What to know about mould

Mould can be difficult to detect during a standard home inspection because it’s not always visible and it can become dormant for extended periods of time, according to John Hansen, the president of the Ontario Association of Home Inspectors.


Hansen, a home inspector for eight years, said inspectors are not allowed to move or dismantle anything past what a typical homeowner could do, which means they can’t check under floorboards or inside walls for mould.

He said during a typical appointment, most home inspectors will use a moisture metre to look for elevated levels in the walls or baseboards. If there’s a disproportionate amount of moisture in one area of the home compared to everywhere else, Hansen said that could be a good indication that mould is present.

“It can be extremely difficult and sometimes impossible to see that there’s mould,” Hansen told CTVNews.ca on Thursday. “You’re testing for moisture, but if the moisture’s not there at the time of your inspection…”

Hansen said that if the air conditioning is on, for example, the moisture levels in the home may be reduced.

TV host and professional contractor Mike Holmes said a musty smell, similar to that of a wet basement, can also be a good sign that mould is in the home.

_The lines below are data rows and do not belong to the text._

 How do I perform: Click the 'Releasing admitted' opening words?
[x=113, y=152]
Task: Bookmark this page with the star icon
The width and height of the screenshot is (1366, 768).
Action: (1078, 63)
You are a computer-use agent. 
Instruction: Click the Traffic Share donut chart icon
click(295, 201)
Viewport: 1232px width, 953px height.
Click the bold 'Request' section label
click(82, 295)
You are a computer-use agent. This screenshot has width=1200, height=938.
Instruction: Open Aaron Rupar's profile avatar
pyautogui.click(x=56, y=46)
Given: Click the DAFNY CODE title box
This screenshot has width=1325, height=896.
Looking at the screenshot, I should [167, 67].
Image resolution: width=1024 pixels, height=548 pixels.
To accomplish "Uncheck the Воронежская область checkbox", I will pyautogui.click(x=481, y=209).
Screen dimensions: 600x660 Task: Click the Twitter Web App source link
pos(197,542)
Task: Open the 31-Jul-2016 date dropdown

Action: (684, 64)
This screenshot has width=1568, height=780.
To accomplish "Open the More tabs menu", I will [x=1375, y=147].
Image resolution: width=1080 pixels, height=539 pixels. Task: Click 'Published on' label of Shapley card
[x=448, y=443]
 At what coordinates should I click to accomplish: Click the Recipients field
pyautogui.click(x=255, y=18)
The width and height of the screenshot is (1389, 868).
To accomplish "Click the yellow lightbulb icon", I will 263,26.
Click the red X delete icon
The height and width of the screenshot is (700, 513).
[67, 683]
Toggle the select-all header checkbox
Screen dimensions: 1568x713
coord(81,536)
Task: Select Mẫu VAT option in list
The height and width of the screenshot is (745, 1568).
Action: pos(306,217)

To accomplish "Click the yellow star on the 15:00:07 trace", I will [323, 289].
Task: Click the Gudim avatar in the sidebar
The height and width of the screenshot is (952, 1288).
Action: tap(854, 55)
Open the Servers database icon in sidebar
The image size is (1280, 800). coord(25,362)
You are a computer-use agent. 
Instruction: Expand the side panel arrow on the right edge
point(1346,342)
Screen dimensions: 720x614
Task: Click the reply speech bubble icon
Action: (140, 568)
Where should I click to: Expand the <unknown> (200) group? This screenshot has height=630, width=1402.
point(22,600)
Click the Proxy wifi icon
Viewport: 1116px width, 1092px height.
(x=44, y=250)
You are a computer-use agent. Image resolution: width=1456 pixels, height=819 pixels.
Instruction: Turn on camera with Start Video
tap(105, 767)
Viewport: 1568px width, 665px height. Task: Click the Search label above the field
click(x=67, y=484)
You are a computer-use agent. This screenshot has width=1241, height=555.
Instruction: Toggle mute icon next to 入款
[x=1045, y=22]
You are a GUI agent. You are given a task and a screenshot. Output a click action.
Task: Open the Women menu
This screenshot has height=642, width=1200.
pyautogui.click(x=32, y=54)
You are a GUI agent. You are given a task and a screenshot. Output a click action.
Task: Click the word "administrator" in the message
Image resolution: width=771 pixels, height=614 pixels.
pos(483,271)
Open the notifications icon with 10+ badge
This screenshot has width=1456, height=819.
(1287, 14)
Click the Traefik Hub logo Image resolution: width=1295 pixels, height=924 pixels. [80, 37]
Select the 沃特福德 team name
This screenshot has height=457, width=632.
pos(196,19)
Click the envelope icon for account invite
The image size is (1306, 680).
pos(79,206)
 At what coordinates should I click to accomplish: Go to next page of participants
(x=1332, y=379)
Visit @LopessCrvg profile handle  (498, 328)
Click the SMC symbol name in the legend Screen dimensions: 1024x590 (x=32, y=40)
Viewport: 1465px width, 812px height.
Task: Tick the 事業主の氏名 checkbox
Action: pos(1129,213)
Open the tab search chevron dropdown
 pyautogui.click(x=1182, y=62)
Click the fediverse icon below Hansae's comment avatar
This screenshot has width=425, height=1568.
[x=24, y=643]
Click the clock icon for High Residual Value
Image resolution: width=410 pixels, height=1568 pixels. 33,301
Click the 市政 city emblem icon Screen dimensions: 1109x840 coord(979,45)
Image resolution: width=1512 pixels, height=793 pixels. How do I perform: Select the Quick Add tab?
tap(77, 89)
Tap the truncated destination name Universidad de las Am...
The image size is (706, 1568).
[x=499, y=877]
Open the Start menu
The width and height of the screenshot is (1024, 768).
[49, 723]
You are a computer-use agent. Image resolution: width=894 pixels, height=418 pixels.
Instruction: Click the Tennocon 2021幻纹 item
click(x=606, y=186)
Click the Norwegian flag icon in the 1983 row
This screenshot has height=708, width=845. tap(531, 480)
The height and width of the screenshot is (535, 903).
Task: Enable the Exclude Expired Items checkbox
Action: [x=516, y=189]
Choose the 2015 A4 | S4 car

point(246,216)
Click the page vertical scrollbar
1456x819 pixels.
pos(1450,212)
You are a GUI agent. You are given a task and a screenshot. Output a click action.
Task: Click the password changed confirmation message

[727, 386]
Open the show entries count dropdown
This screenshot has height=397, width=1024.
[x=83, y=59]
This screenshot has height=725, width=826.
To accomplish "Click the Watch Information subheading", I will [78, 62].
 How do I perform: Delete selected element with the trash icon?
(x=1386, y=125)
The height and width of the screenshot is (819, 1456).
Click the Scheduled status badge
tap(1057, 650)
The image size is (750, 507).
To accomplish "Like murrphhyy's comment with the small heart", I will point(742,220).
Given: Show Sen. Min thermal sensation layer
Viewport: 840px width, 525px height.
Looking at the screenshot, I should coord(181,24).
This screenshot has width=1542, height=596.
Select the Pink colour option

He said evidence of water infiltration, particularly around the baseboards, can also be a telltale sign that mould could be lurking.


Hansen explained that the best way to identify mould with certainty is to have an air quality test conducted. He said air quality tests are usually an additional cost and not included in a typical home inspection.

“If mould is a concern as an allergen then you should consider having an air quality check of the house done at the same time as the home inspection,” he said.

Holmes said homebuyers should pay for the whole package when it comes to home inspections.

“You should be paying $1,200 - $1,500 for a home inspector to get a complete package,” the host of CTV's Holmes Family Rescue said. “This is the single most expensive investment of your life. What is $1,200 to $1,500 to get the right guy to do the right test to give you the right information?”

Hansen said homebuyers should also do their due diligence when hiring a home inspector. He said they should research their background, education, and whether they are registered in a recognized association.

Holmes agrees. He advised seeking a home inspector with a background in construction.

“A good home inspector knows the signs. He knows what to look for,” he said. “Get to know your home inspector before you even think of buying a house.”